Troubleshooting which task gets stuck

We have a device running 20+ tasks, and we’re investigating an issue where the device gets stuck after running for a few days. The challenge is that we don’t know which task is causing the issue.

Is there a way to determine which task is stuck when the problem occurs?

Currently, I’m attempting to track task execution by printing a count for each task in the main task, incrementing it every time the task runs. This helps indicate whether a task is still active, similar to a heartbeat check.

Please let me know if there are other recommended ways to troubleshoot this issue.

Many thanks!

I have come across a pretty (I think) slick architecture at a customer’s site. It is basically a software watch dog based system working like this: A task that participates in the scheme periodically registers itself with a supervisor, informing the supervisor how much time it (the client task) expects to be busy before calling back again. The supervisor sets itself a marker in the future. Because several tasks participate in the scheme, the supervisor always has a list of pending “I’ll be back by 8, if not, call the police” events.
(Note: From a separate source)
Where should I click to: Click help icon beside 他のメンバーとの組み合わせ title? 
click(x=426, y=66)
A task that has completed its deadline will cancel its pending expiration event and optionally set up another one, possibly with a different expiration time.
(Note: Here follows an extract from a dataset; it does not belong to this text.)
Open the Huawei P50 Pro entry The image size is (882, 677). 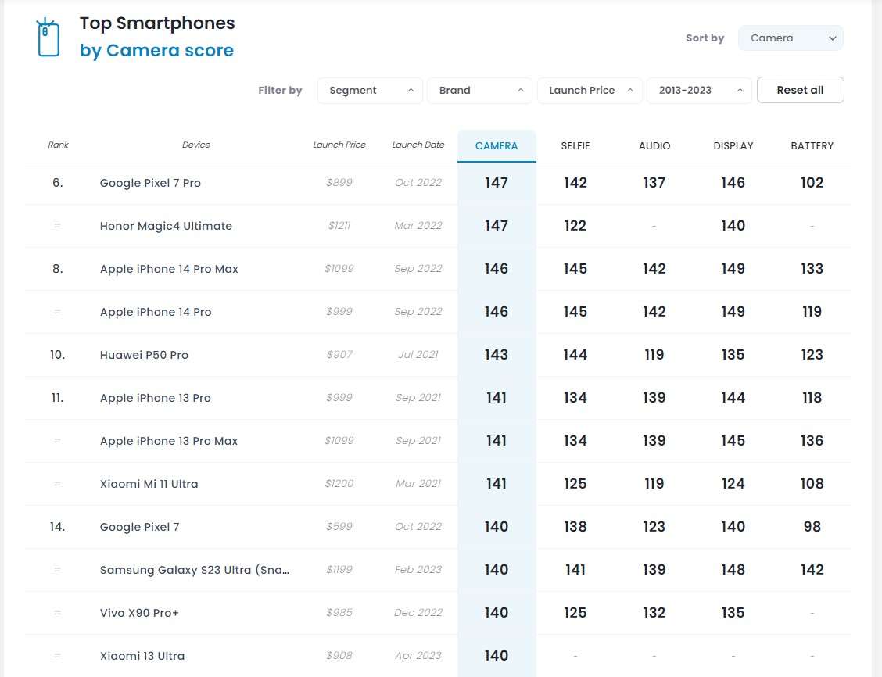click(x=144, y=355)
If the supervisor detects that a deadline has expired, it knows which task failed to meet its deadline and can take appropriate action.
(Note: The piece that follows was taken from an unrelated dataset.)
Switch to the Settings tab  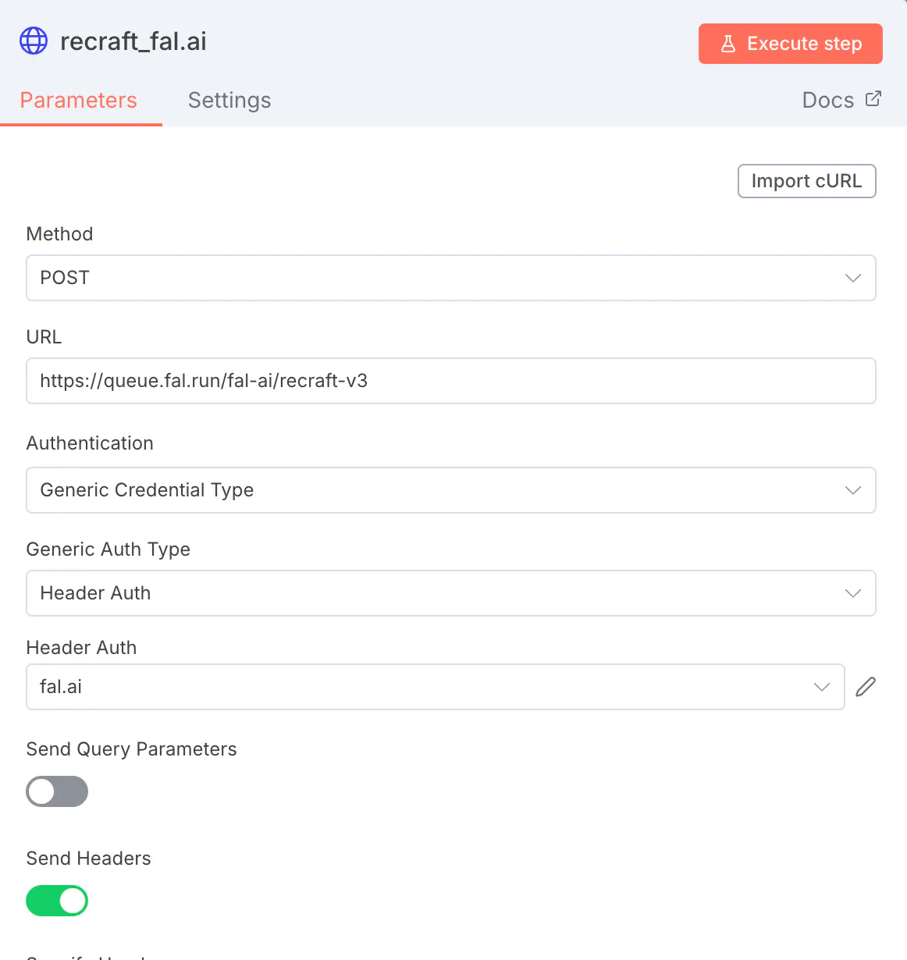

Have you verified that its stuck because of a fault (example, Hardfault) or unavailability or improper access to resources (example, memory or deadlock)? If not, I would try attaching a debugger and keep it running for the period till the issue usually shows up. Once its stuck, you can pause the execution to inspect where the code is stuck and the status of various tasks if you are using a FreeRTOS kernel-aware debugger.

Another suggestion is to enable Malloc Failed Hook Function and stack overflow checking if not already, you can define the corresponding hook functions to have an assert in case they were ever called, thereby making it easier to analyze two frequent reasons for crashes.

Also as explained here: Customization - FreeRTOS™, verify that FreeRTOS APIs are not called from interrupts that have a logical priority above the priority defined by configMAX_SYSCALL_INTERRUPT_PRIORITY

There are a few things you might consider:

  1. I have a heartbeat LED designed in, so if the scheduler crashes, I don’t see it blink
  2. I have a tag system (insert #ifdef and code) that shows the line number and file, plus whatever context data you want (calling task, etc). That requires no hardware modification but does require a (for instance) serial output to record the tags.
  3. have each task reset an external variable in a loop. The idle task has a value that checks each incrementing task. If it times out, then an error has happened.
  4. an error LED triggered by common error conditions (malloc failed, etc).

Some of these need hardware design changes, some software changes.
I’ve used 1, 2, and 4